Ergün sanayi üretim rakamlarının düzenli bir artış trendi içerisinde olduğunu belirterek, bunun da yine bazı parametreleri tutturduğuna işaret ettiğini bildirdi.Otomotiv sektöründeki gelişmelere de değinen Ergün, ekim ayında otomobil sektöründe iç pazardaki satışların geçen yılın aynı ayına göre üç kattan fazla artış gösterdiğini söyledi. Otomotivde bu yıl satış hedefinin 500 binin üzerinde olduğunu vurgulayan Ergün, bu sektörde iç piyasada hem üretim artışı hem de iç pazardaki satışlarda artış bulunduğunu bildirdi.
İhracatın lokomotifi sanayi
Ergün, “bu yıl bizim sanayi üretim rakamlarımızın önümüzdeki aylarda çok daha iyi bir şekilde göreceğimize işaret ediyor” dedi. Otomotiv sektöründeki üretimin yüzde 80'inin ihraç edildiğini belirten Ergün, toplam ihracat içerisinde sanayin payının ise yüzde 95 olduğunu bildirdi. Ergün şunları kaydetti:
“Yani biz sanayi ürünleri ihraç eden bir ülkeyiz. Tabi ki tarım ürünleri de ihraç ediyoruz. Ama tarım ürünleri ihracatı toplam ihracat içerisinde yüzde 5'e tekabül eden bir rakam. Sanayi ürünleri çok ağırlıklı. Bu kısa zamanda olmadı tabi. Son zamanlarda Türkiye sanayi üretimine ciddi oranda önem verdi, vermelidir. Çünkü üretime dayanmayan, sanayiye dayanmayan bir ekonomi gerçek bir ekonomi değildir. Bunu biz komşumuz Yunanistan'da gördük.

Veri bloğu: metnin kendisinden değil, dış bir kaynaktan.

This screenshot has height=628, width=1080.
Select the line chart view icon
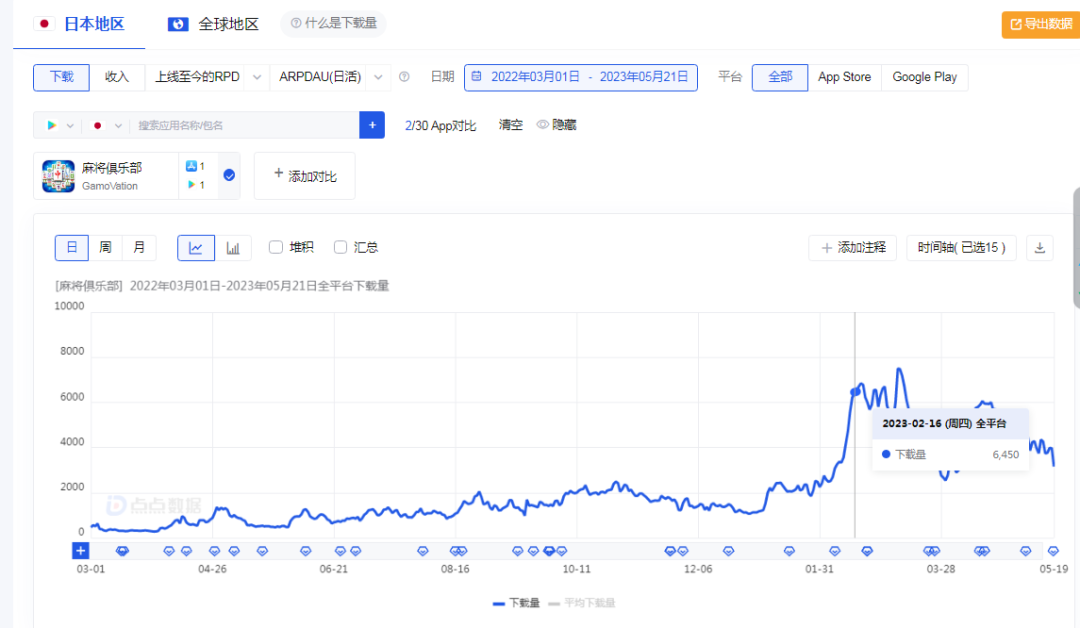(x=196, y=247)
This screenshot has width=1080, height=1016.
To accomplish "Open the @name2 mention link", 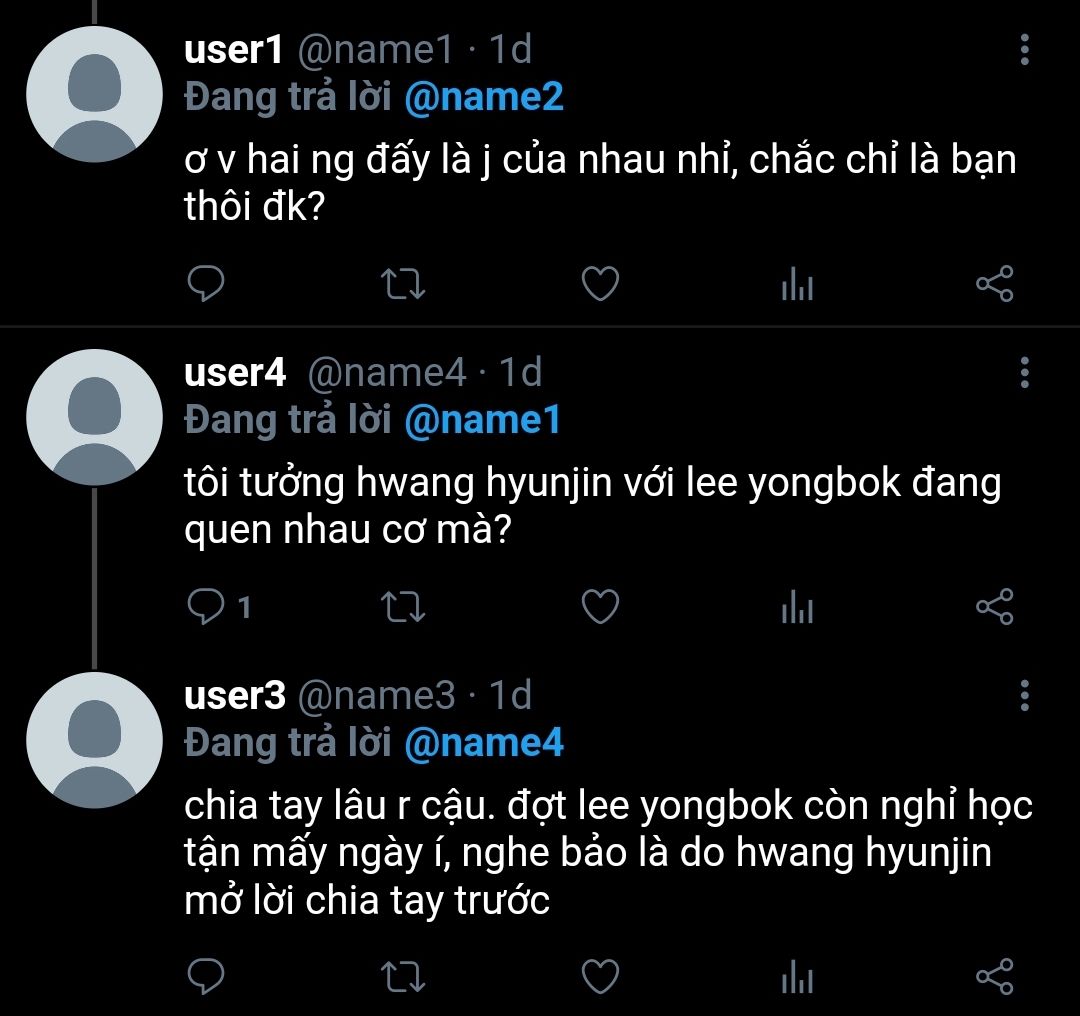I will click(x=484, y=97).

Sürekli AB fonlarından kaynak çekerek gerçek bir ekonomi meydana getirmek mümkün değildir. Bunlar sizi her zaman yalnız bırakabilir. Bu da çok önemli. Ama esas olan üretim gücü ve kabiliyetidir. Eğer üretim gücü ve kabiliyetinizi kaybederseniz, onu bir kenara koyarsanız, üretmek çok zor, zahmetli. Ürettiğini dünyaya satmak epey uğraş gerektiriyor. (En iyisi şurası kısa zamanda çok kar edilebilecek bir alan diye) ülkeler stratejik olarak düşünmelidir. Stratejik olarak düşünmezler, stratejik olarak zorda olsa, zahmetli de olsa üretmek de, satmak da başlı başına bir zahmete katlanmak demektir. Üretmek, sanayileşmek vazgeçilecek birşey değildir. Bizim de zaten sanayi ürünleri ihracatımız toplam ihracat içerisinde yüzde 95'lere ulaşmıştır. Bunu memnuniyetli görüyoruz.”
Bakan Ergün, bir soruya verdiği yanıtta da yeni bir kredi faiz destek paketi açıklayacaklarını, bunun miktarının ise geçen yıldan fazla olacağını söyledi. Ergün söz konusu paketin 11 Kasım Perşembe günü açıklanabileceğini sözlerine ekledi.